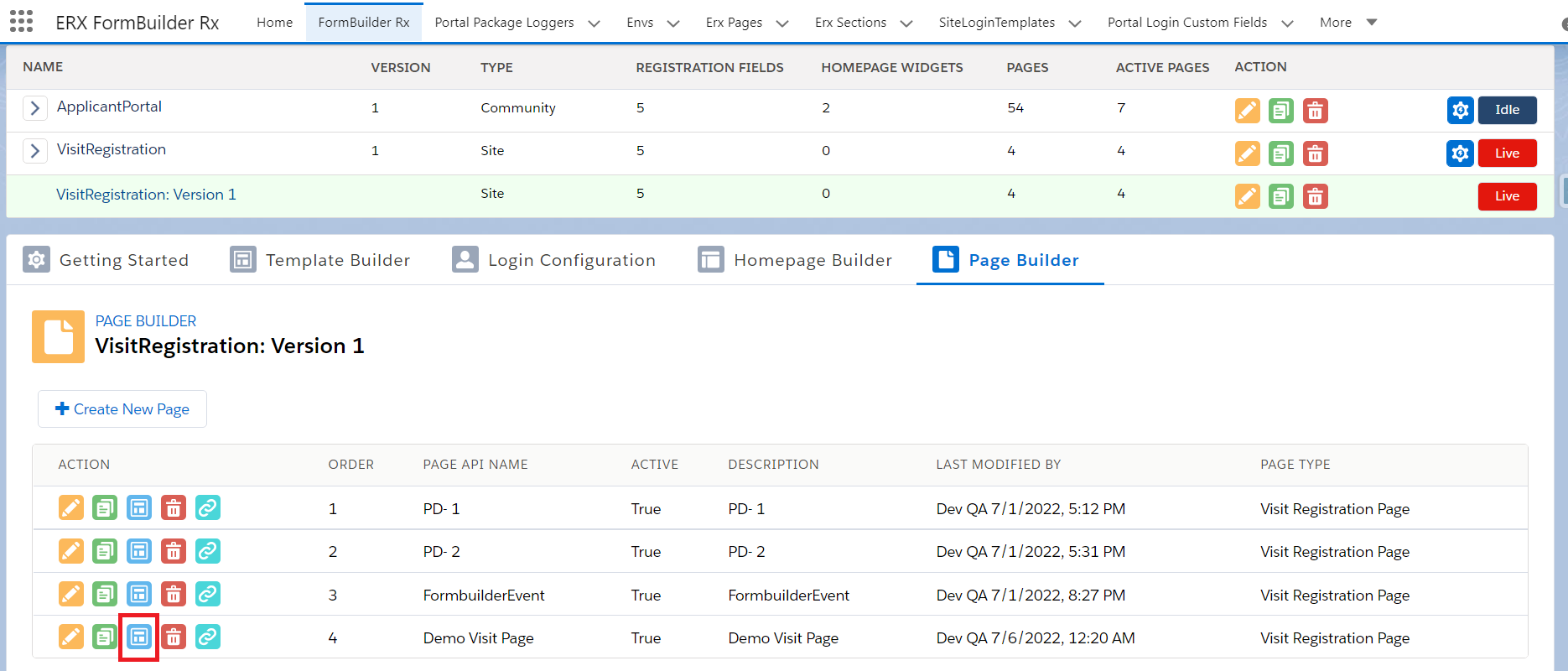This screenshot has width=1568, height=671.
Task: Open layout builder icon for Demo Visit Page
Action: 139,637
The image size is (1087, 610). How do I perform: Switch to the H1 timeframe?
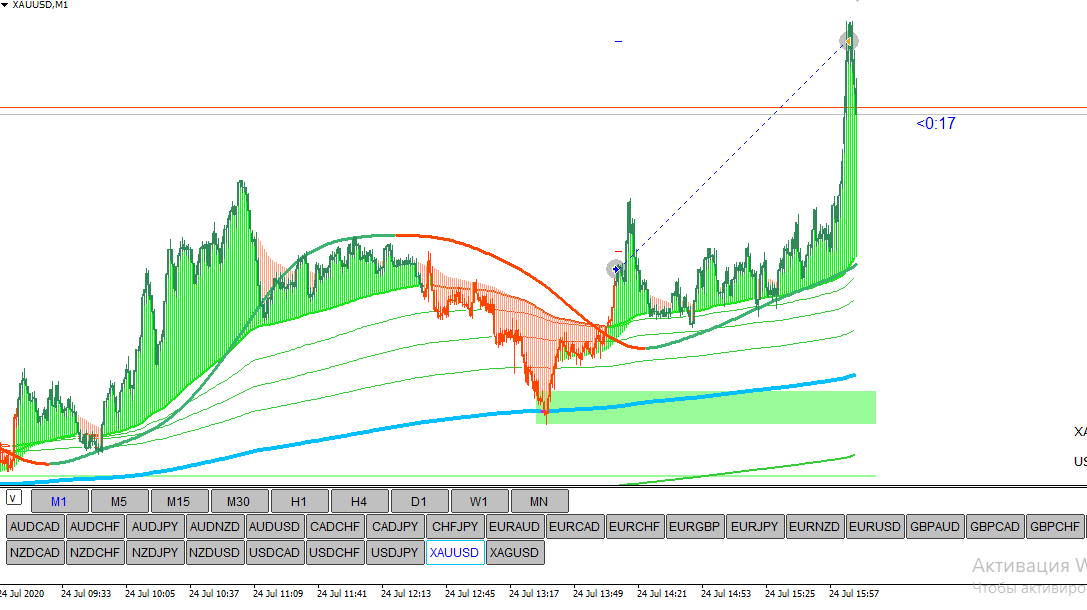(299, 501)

::::::::::

* About this exercise
Transcribe exactly the lines above, running from the one that contains "The image size" through the final line of the listing, and skip every picture.

* Exercise solution
The image size is (1087, 610). How do I perform: Switch to the H1 timeframe?
(299, 501)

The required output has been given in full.